Passage to read -
********
There is nothing like really getting messy and doing the work to bring on progress and that's what things are like for me now.  Messy, progressing, feeling good!  I am going to have to re-think my wardrobe though.  I am seriously thinking about adding coveralls to my wardrobe.

Monday, 2 April 2018

A New Perspective on Perfectionism

I'm a perfectionist and have been trying not to be one.  I'm going to stop that and here is why.



I wanted to paint with a faster and looser style but it's easier said than done, perhaps more so if one is a cautious person with perfectionist tendencies.  I know I am not alone because I know this is a goal of many artists and the tendency to begin to tighten up, to head too much in a direction of realism is something many artists say they are constantly fighting.  Habits take time to develop and are also hard to break which is common wisdom that applies to all areas of life.  Sometimes we can get to a breakthrough if we just spend enough time thinking about and imagining the change.  The mental shift comes before the physical shift.  At least that's how it often works for me.  Some people call this 'setting an intention' which is the new way of saying 'make a plan' or 'make a decision'.  It sounds a bit more magical and I think it comes from the 'ask the universe for what you want'  approach to life.  I haven't got a spiritual bone in my body, so as far as I am concerned, changing your thinking can change your actions.
********
Work instructions -
1) From the blog post on perfectionism, write out the passage starting with "Monday, 2 April" and going on through "here is why.".
2) In the blog post on perfectionism, what shift comes before the physical shift?
3) Carry on the blog post about perfectionism and painting from where it stops.

Data for locating words and elements
********
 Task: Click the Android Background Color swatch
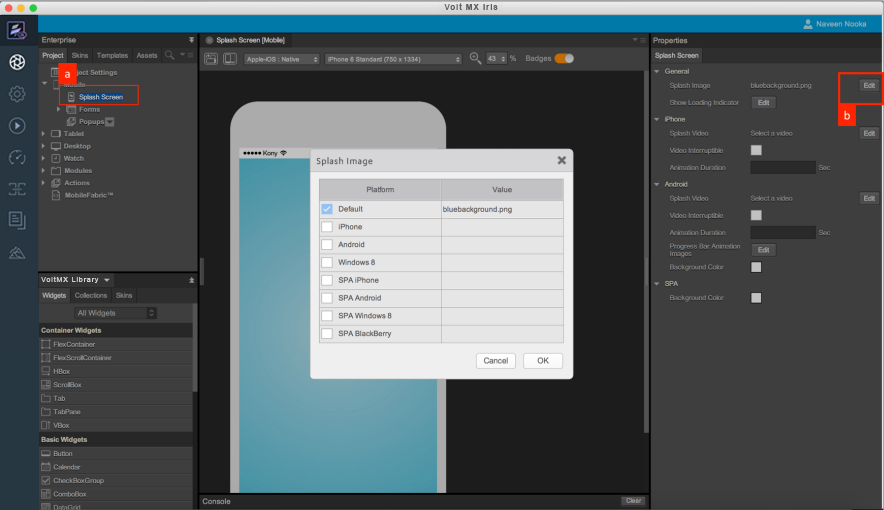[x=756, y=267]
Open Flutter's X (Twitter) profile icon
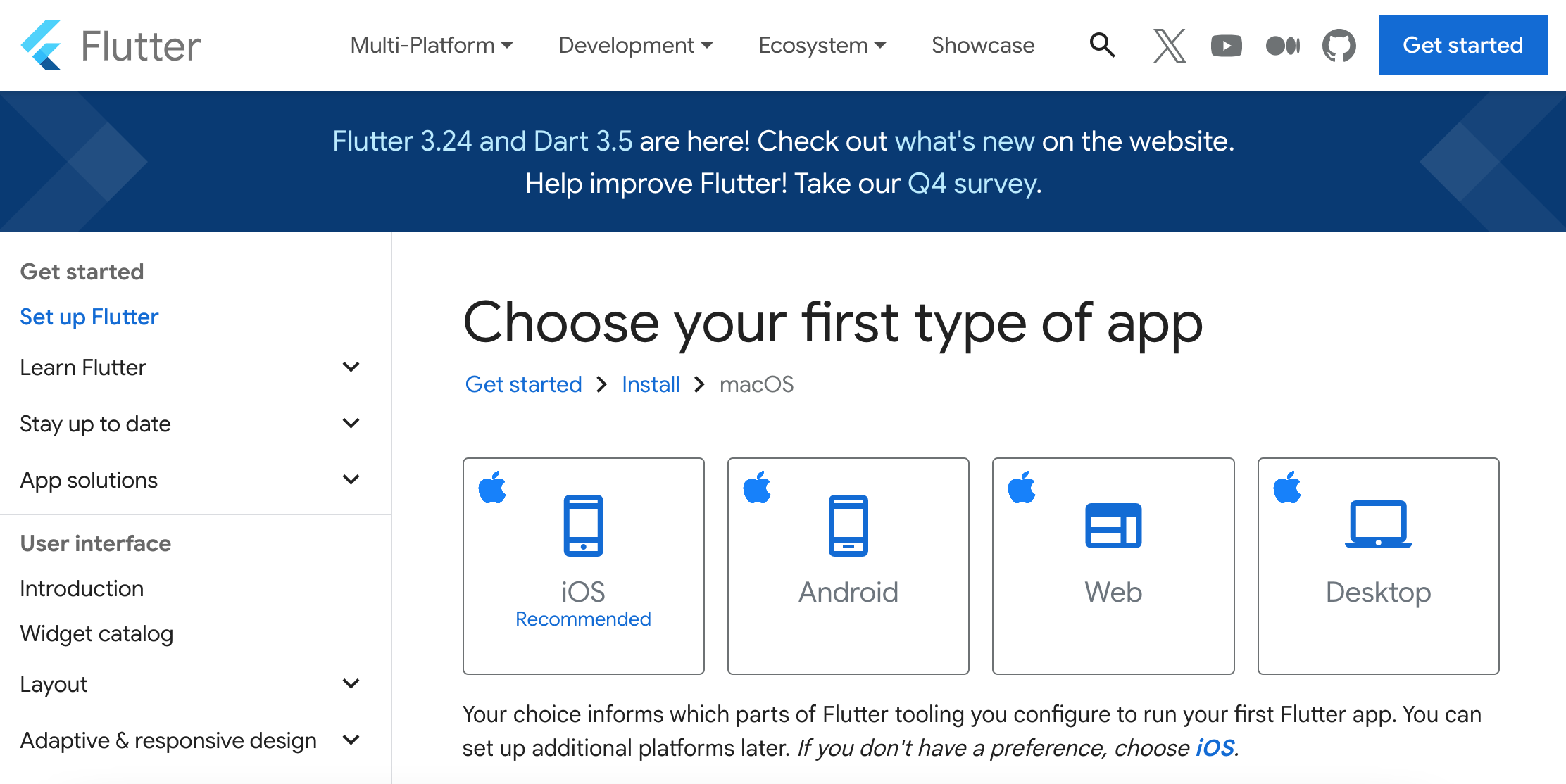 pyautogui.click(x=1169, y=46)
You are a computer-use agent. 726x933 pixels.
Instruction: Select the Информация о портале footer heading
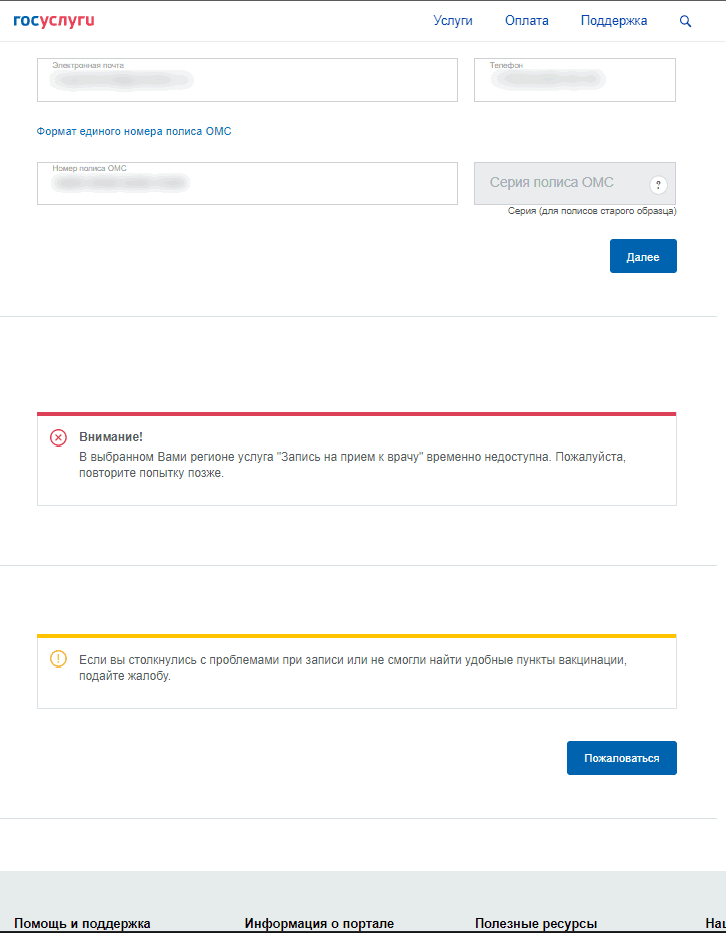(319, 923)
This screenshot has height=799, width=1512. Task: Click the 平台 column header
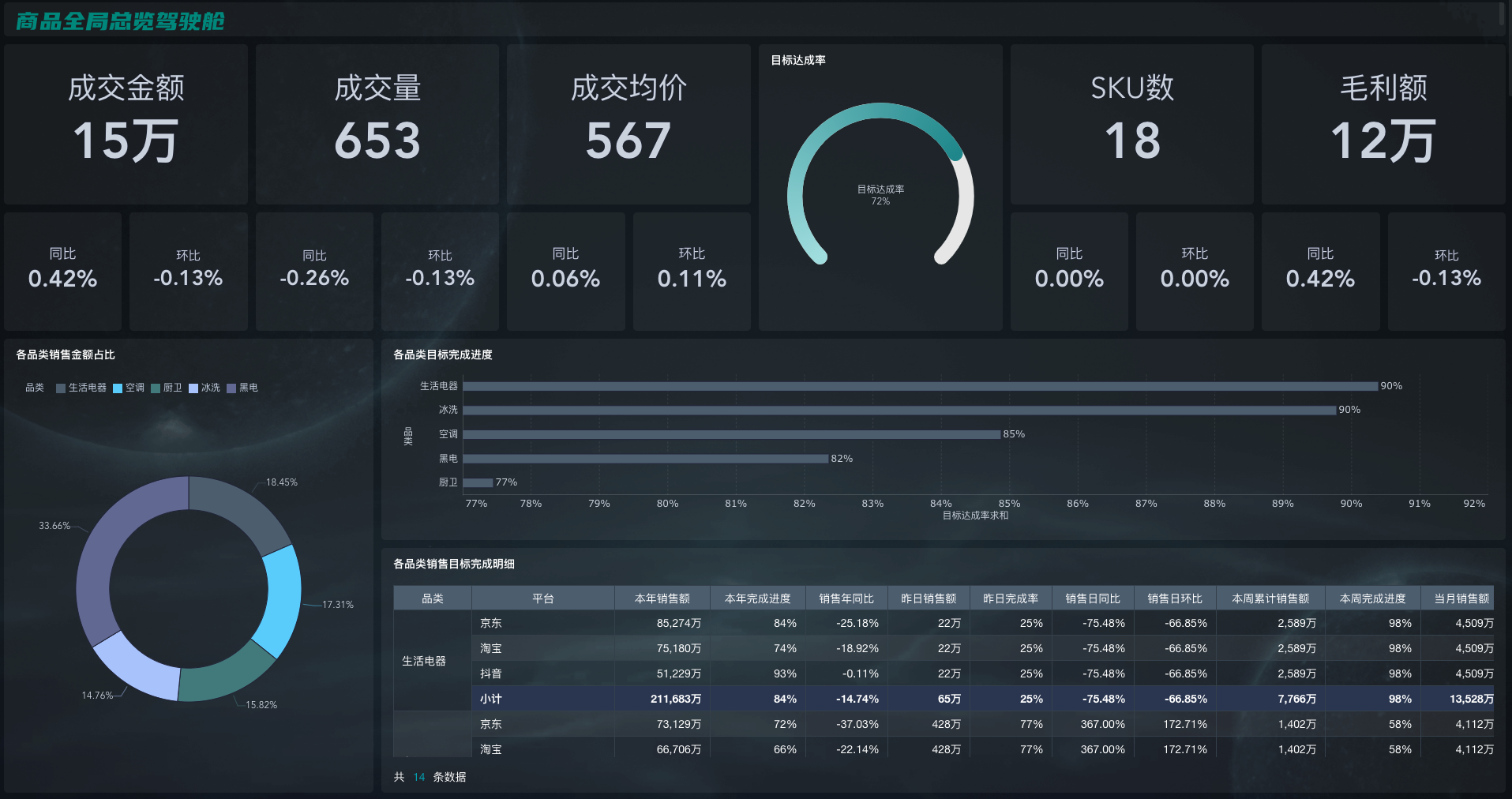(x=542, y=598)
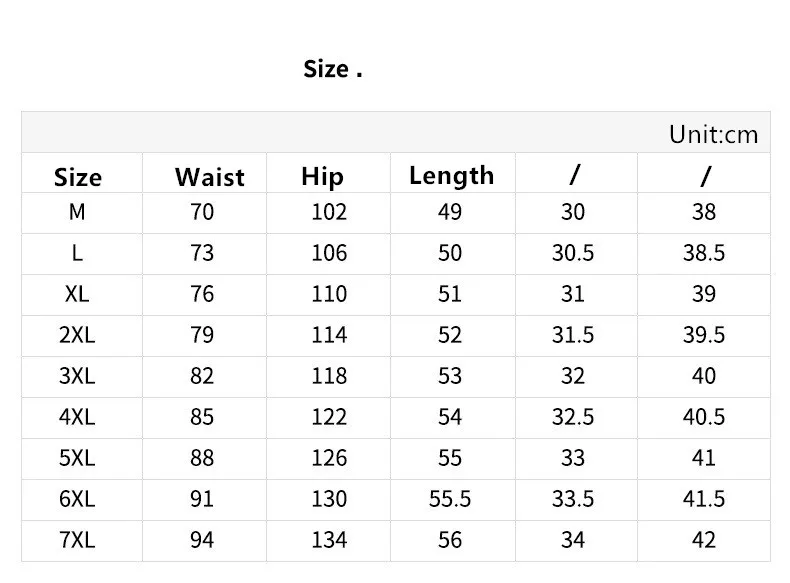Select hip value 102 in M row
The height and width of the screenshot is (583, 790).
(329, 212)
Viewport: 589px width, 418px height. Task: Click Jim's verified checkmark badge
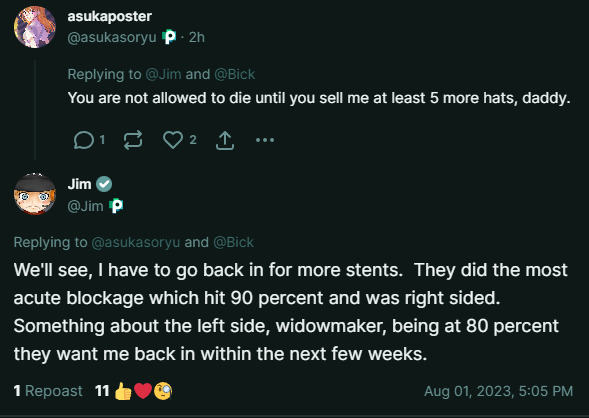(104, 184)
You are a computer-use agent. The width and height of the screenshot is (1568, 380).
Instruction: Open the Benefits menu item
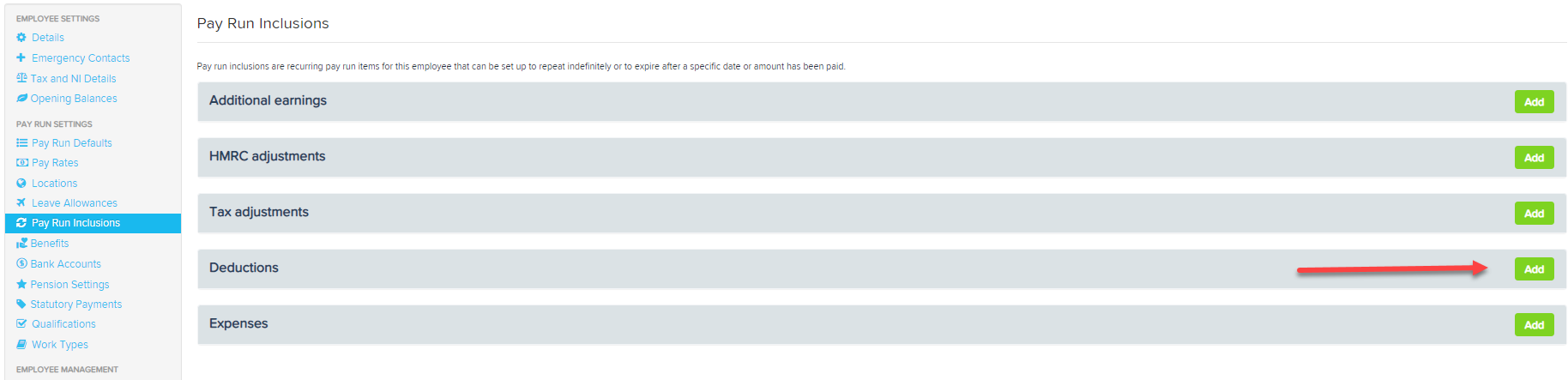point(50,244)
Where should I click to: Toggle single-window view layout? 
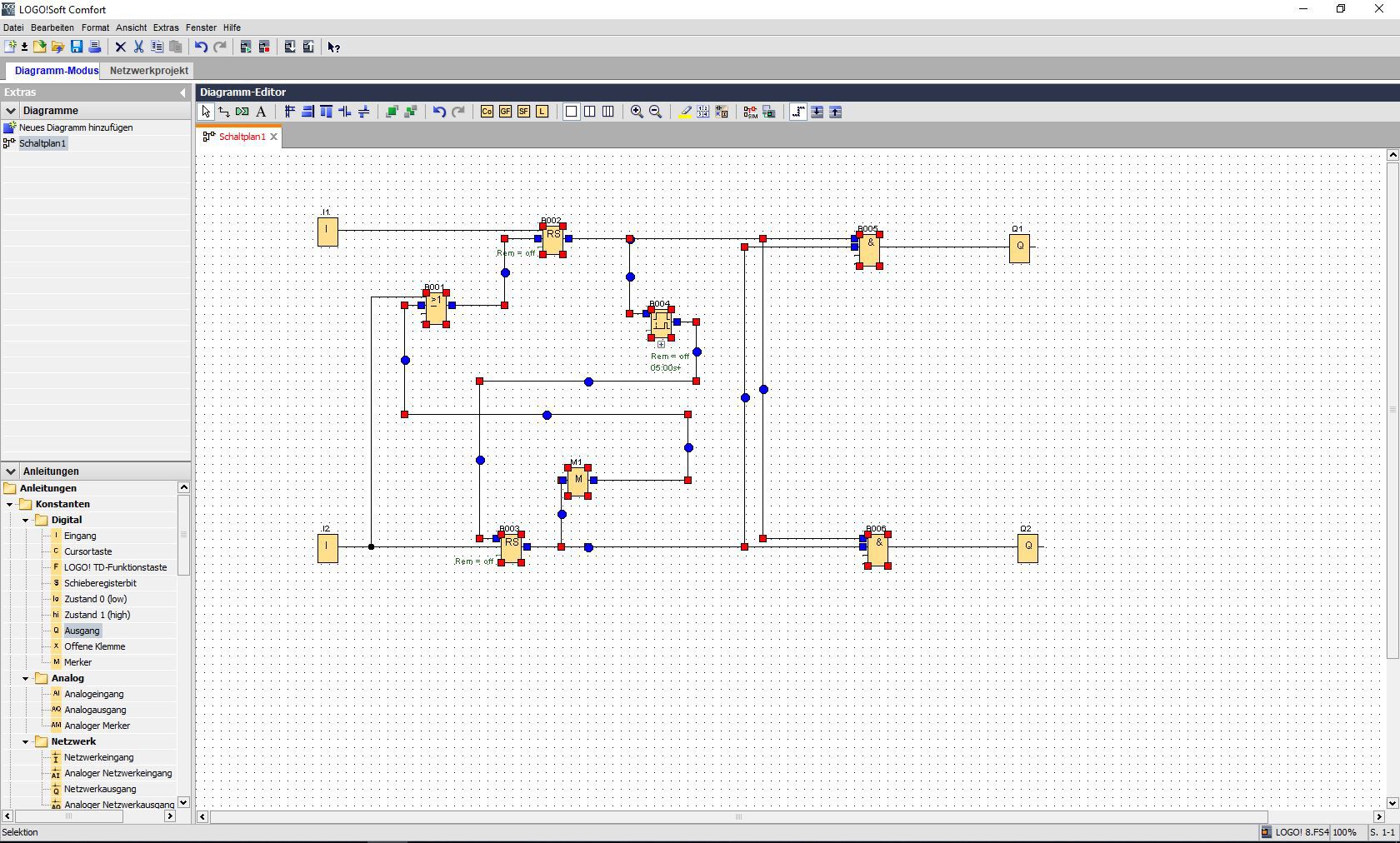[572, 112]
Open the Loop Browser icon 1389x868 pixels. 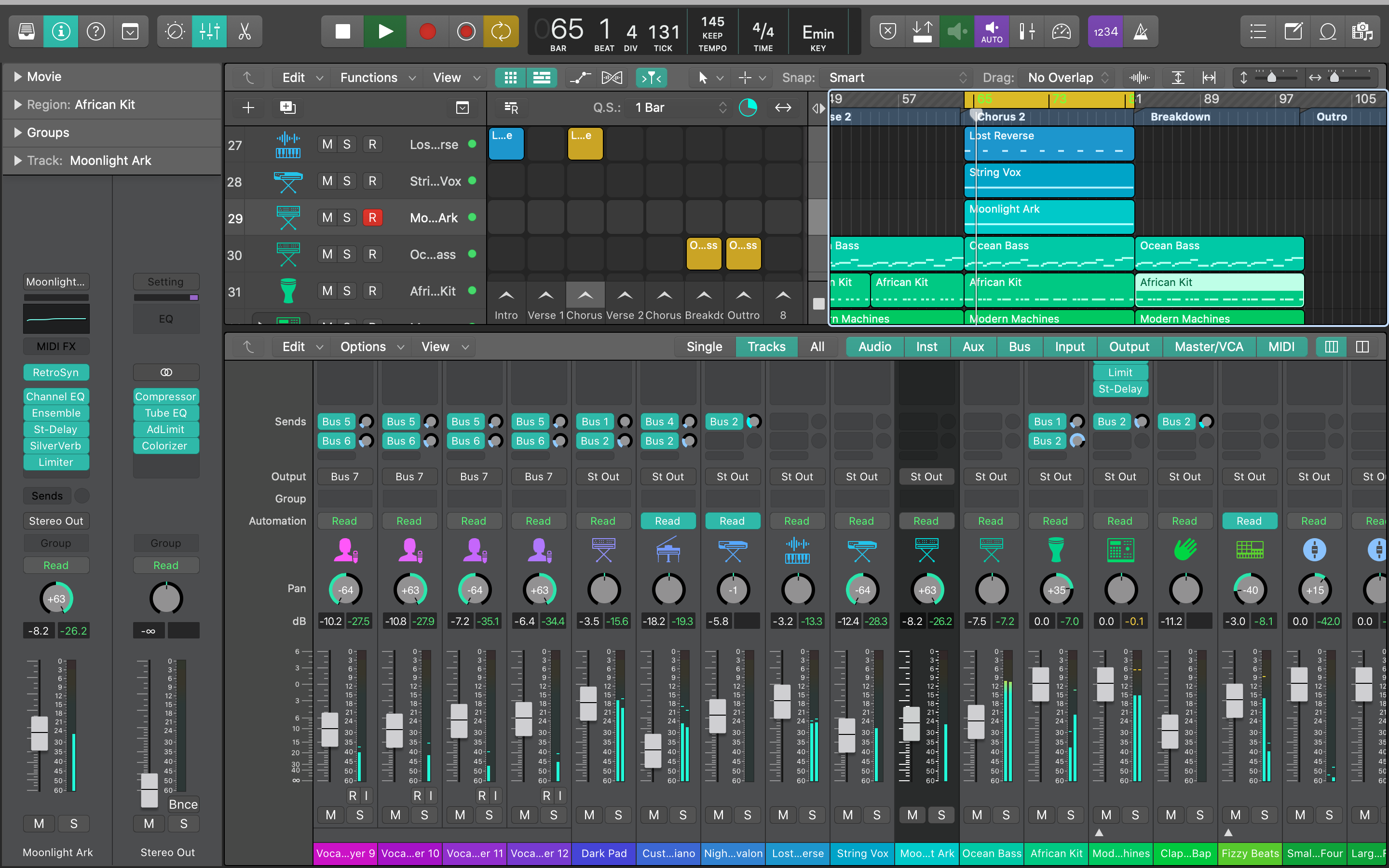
********
Solved problems -
1)
Monday, 2 April 2018

A New Perspective on Perfectionism

I'm a perfectionist and have been trying not to be one.  I'm going to stop that and here is why.

2) The mental shift.

3)
Or at least it can begin to change them.  Change usually takes time, even if you are as prone to epiphanies as I am.  You didn't become who you are overnight and you will continue to gradually evolve.  Sometimes it's without trying to and other times it's with great effort.

My two greatest efforts of late are to minimise the unwanted in my life and to let my painting style go in the direction I wish it to despite what holds me back.  My best strategies for those are to know what the goal is and to just keep trying.  I purge and donate, clear out a cupboard and think I'm finished but later I discover I can let go of more.  I think that I am finished a painting, may even announce it on a blog post, but later suddenly want to make a change or an addition. 

A quotation I have stumbled upon and which really resonates with me is attributed to Leonardo Da Vinci but it seems others have paraphrased it and have also been credited with the quote....perhaps the fate of all good ideas.

"Art is never finished, merely abandoned."  

I think this applies to many projects and efforts.  We may set something aside, but later come back and often with clarity and a good solution.  Aiming for perfection means it is never finished and since perfection doesn't exist, aiming for it isn't always a good idea....

But sometimes it is.  Sometimes that streak of perfectionism can tell you that something just isn't quite there yet and if you leave it alone for awhile you will get to a better place with it eventually.  If you are in this process then you are growing, which is much better than remaining stagnant. (I think this is a mix of metaphors-plants and water?)  For me this lately means taking my paintings where I want them to go, getting there in stages with a few false stops.  (Some people make false starts but I make false stops.) It also means making lifestyle changes that take time and don't have a predetermined result.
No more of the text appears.